You are 100% correct. I have not started cutting anything out yet. I will definitely be doing this.


----------



## DuckNut (Apr 3, 2009)

BassFlats said:


> I finished it last year.
> View attachment 107392


I just noticed.

That is a first for me. This is the first time I ever saw a house painted to match a boat.


----------



## DuckNut (Apr 3, 2009)

Wasy_ said:


> I'd like to install a deck and foam underneath that.


Go read the other thread about foam and you will know what to do from it.


----------



## BassFlats (Nov 26, 2018)

Apparently I like green Ducknut.


----------



## PG350 (Jan 19, 2012)

I did not foam under my deck but did make it air tight in Hope's it will hold air and act as floatation.


----------



## Wasy_ (Jun 30, 2018)

This also makes me want to add a single fiberglassed foam stringer down the middle.


----------



## JPizzle (Nov 9, 2017)

I was planning to redo a Johnson skiff before I bought my J16, might still do it. My plan was the following:
Keep the middle bench
Do not add any stringers or raised floor
put in front bulkhead and casting deck, have foam up at front of bow, exposed up off the floor
In the rear, do back deck with bulkheads and have foam in each rear corner. 
about 60% of the foam in the rear and 40% of foam in front, hoping to float somewhat level if ever needed. 

My Carsten duck boat has foam in each ends under the deck and is pinned in place with the spud pole sleeve. It is exposed to get wet, but being open the air, doesn't asborb and can dry out. 

Might not have been the best look wise, but this was to be a simple skiff and not have to worry about it.


----------



## DuckNut (Apr 3, 2009)

PG350 said:


> I did not foam under my deck but did make it air tight in Hope's it will hold air and act as floatation.

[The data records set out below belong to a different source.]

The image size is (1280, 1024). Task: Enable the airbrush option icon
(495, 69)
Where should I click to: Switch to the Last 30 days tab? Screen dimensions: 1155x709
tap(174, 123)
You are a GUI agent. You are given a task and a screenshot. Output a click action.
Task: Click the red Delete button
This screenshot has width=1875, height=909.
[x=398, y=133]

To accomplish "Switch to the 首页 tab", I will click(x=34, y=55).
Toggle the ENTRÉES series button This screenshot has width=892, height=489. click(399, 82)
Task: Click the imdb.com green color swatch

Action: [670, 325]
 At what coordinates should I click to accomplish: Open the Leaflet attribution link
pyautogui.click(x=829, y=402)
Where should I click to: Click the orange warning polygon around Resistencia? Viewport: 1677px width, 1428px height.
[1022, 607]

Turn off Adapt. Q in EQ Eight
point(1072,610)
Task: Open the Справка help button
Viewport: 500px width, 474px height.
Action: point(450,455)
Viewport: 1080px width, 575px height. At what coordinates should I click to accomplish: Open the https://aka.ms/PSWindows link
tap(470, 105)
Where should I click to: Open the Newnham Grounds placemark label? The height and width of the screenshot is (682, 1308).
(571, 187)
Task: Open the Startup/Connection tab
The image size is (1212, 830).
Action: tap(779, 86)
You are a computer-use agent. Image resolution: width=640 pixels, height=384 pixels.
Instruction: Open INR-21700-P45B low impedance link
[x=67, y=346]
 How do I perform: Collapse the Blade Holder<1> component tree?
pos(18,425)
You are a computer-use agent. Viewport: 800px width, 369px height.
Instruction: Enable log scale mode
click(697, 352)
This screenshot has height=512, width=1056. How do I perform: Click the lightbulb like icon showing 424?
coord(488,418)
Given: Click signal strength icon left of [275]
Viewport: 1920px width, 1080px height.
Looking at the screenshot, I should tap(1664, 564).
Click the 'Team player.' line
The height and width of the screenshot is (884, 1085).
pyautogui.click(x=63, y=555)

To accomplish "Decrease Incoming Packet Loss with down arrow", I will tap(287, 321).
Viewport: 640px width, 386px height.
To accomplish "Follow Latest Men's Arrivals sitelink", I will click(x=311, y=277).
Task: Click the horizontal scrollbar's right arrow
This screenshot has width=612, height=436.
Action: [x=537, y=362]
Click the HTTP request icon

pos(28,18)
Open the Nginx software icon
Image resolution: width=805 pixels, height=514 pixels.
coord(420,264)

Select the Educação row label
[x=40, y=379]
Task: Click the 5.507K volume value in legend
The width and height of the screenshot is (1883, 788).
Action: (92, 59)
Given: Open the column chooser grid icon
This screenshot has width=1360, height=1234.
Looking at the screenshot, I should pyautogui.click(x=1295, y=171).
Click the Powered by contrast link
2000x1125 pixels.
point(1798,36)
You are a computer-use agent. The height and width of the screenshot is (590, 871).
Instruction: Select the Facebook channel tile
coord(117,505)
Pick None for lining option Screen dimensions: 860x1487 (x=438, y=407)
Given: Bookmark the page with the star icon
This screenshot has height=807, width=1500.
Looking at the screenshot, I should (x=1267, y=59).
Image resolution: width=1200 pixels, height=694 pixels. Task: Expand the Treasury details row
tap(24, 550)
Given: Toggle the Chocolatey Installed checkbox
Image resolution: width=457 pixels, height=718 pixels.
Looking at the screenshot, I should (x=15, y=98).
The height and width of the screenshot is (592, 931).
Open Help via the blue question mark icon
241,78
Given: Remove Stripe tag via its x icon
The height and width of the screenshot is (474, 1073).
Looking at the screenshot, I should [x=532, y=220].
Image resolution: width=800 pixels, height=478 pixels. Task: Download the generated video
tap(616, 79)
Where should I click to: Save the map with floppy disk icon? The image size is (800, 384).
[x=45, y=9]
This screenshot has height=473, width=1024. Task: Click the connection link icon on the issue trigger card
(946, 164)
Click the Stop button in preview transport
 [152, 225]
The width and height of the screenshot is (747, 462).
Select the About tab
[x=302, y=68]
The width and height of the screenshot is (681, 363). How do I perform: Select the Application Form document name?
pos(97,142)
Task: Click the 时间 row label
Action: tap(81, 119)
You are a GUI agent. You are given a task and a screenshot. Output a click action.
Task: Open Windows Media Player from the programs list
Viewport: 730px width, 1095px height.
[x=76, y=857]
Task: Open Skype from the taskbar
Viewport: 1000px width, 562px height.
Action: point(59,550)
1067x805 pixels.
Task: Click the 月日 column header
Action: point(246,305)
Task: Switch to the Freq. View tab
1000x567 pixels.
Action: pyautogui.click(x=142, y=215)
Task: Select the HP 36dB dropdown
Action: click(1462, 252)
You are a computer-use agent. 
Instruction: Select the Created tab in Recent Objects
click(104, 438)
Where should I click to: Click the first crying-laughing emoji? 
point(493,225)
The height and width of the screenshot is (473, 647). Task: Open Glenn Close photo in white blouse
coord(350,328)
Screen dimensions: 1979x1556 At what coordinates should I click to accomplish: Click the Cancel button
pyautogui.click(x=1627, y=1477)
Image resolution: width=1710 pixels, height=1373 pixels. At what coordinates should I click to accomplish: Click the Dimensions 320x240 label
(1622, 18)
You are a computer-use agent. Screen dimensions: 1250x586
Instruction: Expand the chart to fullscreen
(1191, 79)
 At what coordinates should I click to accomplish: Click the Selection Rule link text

You are running a mile off shore and hit a dead head punching a hole in the hull and she turns over.

Now what?


----------



## Wasy_ (Jun 30, 2018)

DuckNut said:


> You are running a mile off shore and hit a dead head punching a hole in the hull and she turns over.
> 
> Now what?


See I wouldn't be running a mile offshore with this. But. There's alot of shit in my local waters that regularly ruins many peoples days and lives. That's why Id really like to foam fill


----------



## DuckNut (Apr 3, 2009)

Wasy_ said:


> See I wouldn't be running a mile offshore with this. But. There's alot of shit in my local waters that regularly ruins many peoples days and lives. That's why Id really like to foam fill


Did you read this thread yet? tells you how to do it.
https://www.microskiff.com/threads/foam-flotation-questions.73238/


----------



## Wasy_ (Jun 30, 2018)

DuckNut said:


> Did you read this thread yet? tells you how to do it.
> https://www.microskiff.com/threads/foam-flotation-questions.73238/


Yes I did. Thank you very much.


----------



## PG350 (Jan 19, 2012)

DuckNut said:


> You are running a mile off shore and hit a dead head punching a hole in the hull and she turns over.
> 
> Now what?


Life vest and bean bag chairs. . Actually I never fish outside Charlotte Harbor in my boats. Have friends with really nice off shore rigs.


----------



## DuckNut (Apr 3, 2009)

PG350 said:


> Life vest and bean bag chairs. . Actually I never fish outside Charlotte Harbor in my boats. Have friends with really nice off shore rigs.


I think you missed the point.


----------



## PG350 (Jan 19, 2012)

DuckNut said:


> I think you missed the point.


Must have.


----------



## DuckNut (Apr 3, 2009)

PG350 said:


> Must have.


You are driving along anywhere you travel, hit a dead head, punch hole in boat and sink.

Doesn't have to be offshore, happens inshore as well.


----------



## PG350 (Jan 19, 2012)

DuckNut said:


> You are driving along anywhere you travel, hit a dead head, punch hole in boat and sink.
> 
> Doesn't have to be offshore, happens inshore as well.


That would suck. Then I would have to walk the flats home. lol.


----------



## JPizzle (Nov 9, 2017)

We were running the channel in Pine Island in my 16' Hewes years ago near Cabbage Key and saw one of the old I beam markers that must have rusted off and broke. The remaining stem of the marker was just a few inches below the water and I happened to notice it while driving by as I thought it was a triple tail. Could have destroyed our boat and probably killed someone as we were on full plane. Stuff happens when you aren't expecting it.


----------